Multiple BGP implementations have been identified as vulnerable to specially crafted Path Attributes of a BGP UPDATE. Instead of ignoring invalid updates they reset the underlying TCP connection for the BGP session and de-peer the router.
This is undesirable because a session reset impacts not only routes with the BGP UPDATE but also the other valid routes exchanged over the session. RFC 7606 Introduction
The Border Gateway Protocol (BGP, RFC 4271) is a widely used inter-Autonomous System routing protocol. BGP communication among peer routers is critical to the stable operation of the Internet. A number of known BGP security issues were addressed in RFC 7606 Revised Error Handling for BGP UPDATE Messages in 2015.
Recent reports indicate that multiple BGP implementations do not properly handle specially crafted Path Attributes in the BGP UPDATE messages. An attacker with a valid, configured BGP session could inject a specially crafted packet into an existing BGP session or the underlying TCP session (179/tcp). A vulnerable BGP implementation could drop sessions when processing crafted UPDATE messages. A persistent attack could lead to routing instability (route flapping).

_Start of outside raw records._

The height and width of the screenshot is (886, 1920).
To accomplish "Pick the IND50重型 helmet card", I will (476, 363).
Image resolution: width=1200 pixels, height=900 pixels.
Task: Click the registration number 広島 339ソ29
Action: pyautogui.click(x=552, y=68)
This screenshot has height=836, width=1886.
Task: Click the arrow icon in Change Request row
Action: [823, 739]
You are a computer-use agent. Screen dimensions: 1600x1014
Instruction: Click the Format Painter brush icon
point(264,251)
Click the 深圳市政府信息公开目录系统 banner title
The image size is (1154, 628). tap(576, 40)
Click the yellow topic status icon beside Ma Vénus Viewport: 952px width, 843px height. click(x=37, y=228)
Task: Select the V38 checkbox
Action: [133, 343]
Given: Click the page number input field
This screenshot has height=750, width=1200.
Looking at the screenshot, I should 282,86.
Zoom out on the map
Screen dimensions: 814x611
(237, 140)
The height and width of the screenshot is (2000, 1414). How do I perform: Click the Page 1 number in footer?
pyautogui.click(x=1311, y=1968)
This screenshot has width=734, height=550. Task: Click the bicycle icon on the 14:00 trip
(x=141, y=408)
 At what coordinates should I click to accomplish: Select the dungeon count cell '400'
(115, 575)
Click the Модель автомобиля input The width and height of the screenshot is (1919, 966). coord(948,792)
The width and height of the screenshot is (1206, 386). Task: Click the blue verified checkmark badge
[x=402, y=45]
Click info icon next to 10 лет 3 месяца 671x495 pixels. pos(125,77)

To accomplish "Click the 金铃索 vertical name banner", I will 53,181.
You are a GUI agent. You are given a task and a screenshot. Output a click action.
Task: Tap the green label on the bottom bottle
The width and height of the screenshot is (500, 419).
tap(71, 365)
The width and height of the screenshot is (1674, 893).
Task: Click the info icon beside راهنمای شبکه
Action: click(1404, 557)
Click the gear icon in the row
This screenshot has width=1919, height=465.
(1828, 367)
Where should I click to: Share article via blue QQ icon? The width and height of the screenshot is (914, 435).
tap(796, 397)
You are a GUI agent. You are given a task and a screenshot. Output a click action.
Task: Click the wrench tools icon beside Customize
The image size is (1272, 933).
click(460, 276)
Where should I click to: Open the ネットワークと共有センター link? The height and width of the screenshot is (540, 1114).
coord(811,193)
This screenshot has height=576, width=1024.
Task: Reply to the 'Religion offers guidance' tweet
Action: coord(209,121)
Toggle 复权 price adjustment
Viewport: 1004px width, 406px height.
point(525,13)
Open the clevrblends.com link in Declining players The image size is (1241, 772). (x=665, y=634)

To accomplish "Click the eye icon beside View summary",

This vulnerability was first announced as affecting OpenBSD based routers. Further investigation indicates that other vendors are affected by the same or similar issues. Please see the Systems Affected section below.
Here are the CVE IDs that were reserved by the reporter for different vendors that were tested:
A remote attacker could publish a BGP UPDATE with a crafted set of Path Attributes, causing vulnerable routers to de-peer from any link from which such an update were received. Unaffected routers might also pass the crafted updates across the network, potentially leading to the update arriving at an affected router from multiple sources, causing multiple links to fail.
The CERT/CC is currently unaware of a practical solutions for every vendor but some of the vendors allow you to change the response to errors in BGP path updates. Networks using appliances from Juniper and Nokia can mitigate this behavior by enabling:
set protocols bgp bgp-error-tolerance
[router bgp group]
Thanks to the reporter Ben Cartwright-Cox. This document was written by Timur Snoke.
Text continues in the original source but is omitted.